Reproduce the entire listing below line for line, without altering any character.

————————

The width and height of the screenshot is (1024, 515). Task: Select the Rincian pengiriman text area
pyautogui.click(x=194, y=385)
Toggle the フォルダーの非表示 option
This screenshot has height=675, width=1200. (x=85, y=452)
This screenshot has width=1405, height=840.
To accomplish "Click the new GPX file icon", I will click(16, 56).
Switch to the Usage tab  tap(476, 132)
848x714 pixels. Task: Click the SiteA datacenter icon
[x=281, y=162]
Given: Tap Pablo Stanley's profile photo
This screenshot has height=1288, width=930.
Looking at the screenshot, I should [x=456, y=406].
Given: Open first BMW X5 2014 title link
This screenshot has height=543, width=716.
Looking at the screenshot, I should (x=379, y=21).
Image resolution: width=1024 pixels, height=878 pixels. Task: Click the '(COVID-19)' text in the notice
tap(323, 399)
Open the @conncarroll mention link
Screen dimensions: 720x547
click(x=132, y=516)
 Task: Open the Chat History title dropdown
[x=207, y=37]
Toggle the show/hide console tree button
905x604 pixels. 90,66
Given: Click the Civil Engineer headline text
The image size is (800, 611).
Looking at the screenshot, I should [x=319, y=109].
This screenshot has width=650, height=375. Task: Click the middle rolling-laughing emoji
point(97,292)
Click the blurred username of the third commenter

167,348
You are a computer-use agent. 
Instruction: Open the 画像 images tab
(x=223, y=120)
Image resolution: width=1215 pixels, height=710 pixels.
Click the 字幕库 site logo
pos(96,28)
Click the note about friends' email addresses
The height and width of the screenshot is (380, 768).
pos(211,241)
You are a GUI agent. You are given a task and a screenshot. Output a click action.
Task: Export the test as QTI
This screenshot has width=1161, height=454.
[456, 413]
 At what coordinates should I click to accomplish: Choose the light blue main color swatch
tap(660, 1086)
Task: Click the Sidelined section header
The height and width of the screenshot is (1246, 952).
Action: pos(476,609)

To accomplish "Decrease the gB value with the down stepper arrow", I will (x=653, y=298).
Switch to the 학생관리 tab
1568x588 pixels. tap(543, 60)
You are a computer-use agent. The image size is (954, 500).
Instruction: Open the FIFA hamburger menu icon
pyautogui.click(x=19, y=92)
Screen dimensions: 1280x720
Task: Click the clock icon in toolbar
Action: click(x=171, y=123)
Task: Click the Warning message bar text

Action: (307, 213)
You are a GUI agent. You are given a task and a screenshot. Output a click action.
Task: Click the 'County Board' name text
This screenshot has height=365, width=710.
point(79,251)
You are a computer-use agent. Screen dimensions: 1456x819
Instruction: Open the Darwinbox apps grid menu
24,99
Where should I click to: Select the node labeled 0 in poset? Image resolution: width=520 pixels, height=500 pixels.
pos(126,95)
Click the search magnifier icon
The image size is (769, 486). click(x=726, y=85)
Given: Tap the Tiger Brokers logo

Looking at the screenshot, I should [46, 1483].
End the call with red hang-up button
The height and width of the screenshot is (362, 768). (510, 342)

————————

**The completed task**:
The width and height of the screenshot is (1024, 515). Task: Select the Rincian pengiriman text area
pyautogui.click(x=194, y=385)
Toggle the フォルダーの非表示 option
This screenshot has height=675, width=1200. (x=85, y=452)
This screenshot has width=1405, height=840.
To accomplish "Click the new GPX file icon", I will click(16, 56).
Switch to the Usage tab  tap(476, 132)
848x714 pixels. Task: Click the SiteA datacenter icon
[x=281, y=162]
Given: Tap Pablo Stanley's profile photo
This screenshot has height=1288, width=930.
Looking at the screenshot, I should [x=456, y=406].
Given: Open first BMW X5 2014 title link
This screenshot has height=543, width=716.
Looking at the screenshot, I should (x=379, y=21).
Image resolution: width=1024 pixels, height=878 pixels. Task: Click the '(COVID-19)' text in the notice
tap(323, 399)
Open the @conncarroll mention link
Screen dimensions: 720x547
click(x=132, y=516)
 Task: Open the Chat History title dropdown
[x=207, y=37]
Toggle the show/hide console tree button
905x604 pixels. 90,66
Given: Click the Civil Engineer headline text
The image size is (800, 611).
Looking at the screenshot, I should [x=319, y=109].
This screenshot has width=650, height=375. Task: Click the middle rolling-laughing emoji
point(97,292)
Click the blurred username of the third commenter

167,348
You are a computer-use agent. 
Instruction: Open the 画像 images tab
(x=223, y=120)
Image resolution: width=1215 pixels, height=710 pixels.
Click the 字幕库 site logo
pos(96,28)
Click the note about friends' email addresses
The height and width of the screenshot is (380, 768).
pos(211,241)
You are a GUI agent. You are given a task and a screenshot. Output a click action.
Task: Export the test as QTI
This screenshot has width=1161, height=454.
[456, 413]
 At what coordinates should I click to accomplish: Choose the light blue main color swatch
tap(660, 1086)
Task: Click the Sidelined section header
The height and width of the screenshot is (1246, 952).
Action: pos(476,609)

To accomplish "Decrease the gB value with the down stepper arrow", I will (x=653, y=298).
Switch to the 학생관리 tab
1568x588 pixels. tap(543, 60)
You are a computer-use agent. The image size is (954, 500).
Instruction: Open the FIFA hamburger menu icon
pyautogui.click(x=19, y=92)
Screen dimensions: 1280x720
Task: Click the clock icon in toolbar
Action: click(x=171, y=123)
Task: Click the Warning message bar text

Action: (307, 213)
You are a GUI agent. You are given a task and a screenshot. Output a click action.
Task: Click the 'County Board' name text
This screenshot has height=365, width=710.
point(79,251)
You are a computer-use agent. Screen dimensions: 1456x819
Instruction: Open the Darwinbox apps grid menu
24,99
Where should I click to: Select the node labeled 0 in poset? Image resolution: width=520 pixels, height=500 pixels.
pos(126,95)
Click the search magnifier icon
The image size is (769, 486). click(x=726, y=85)
Given: Tap the Tiger Brokers logo

Looking at the screenshot, I should [46, 1483].
End the call with red hang-up button
The height and width of the screenshot is (362, 768). (510, 342)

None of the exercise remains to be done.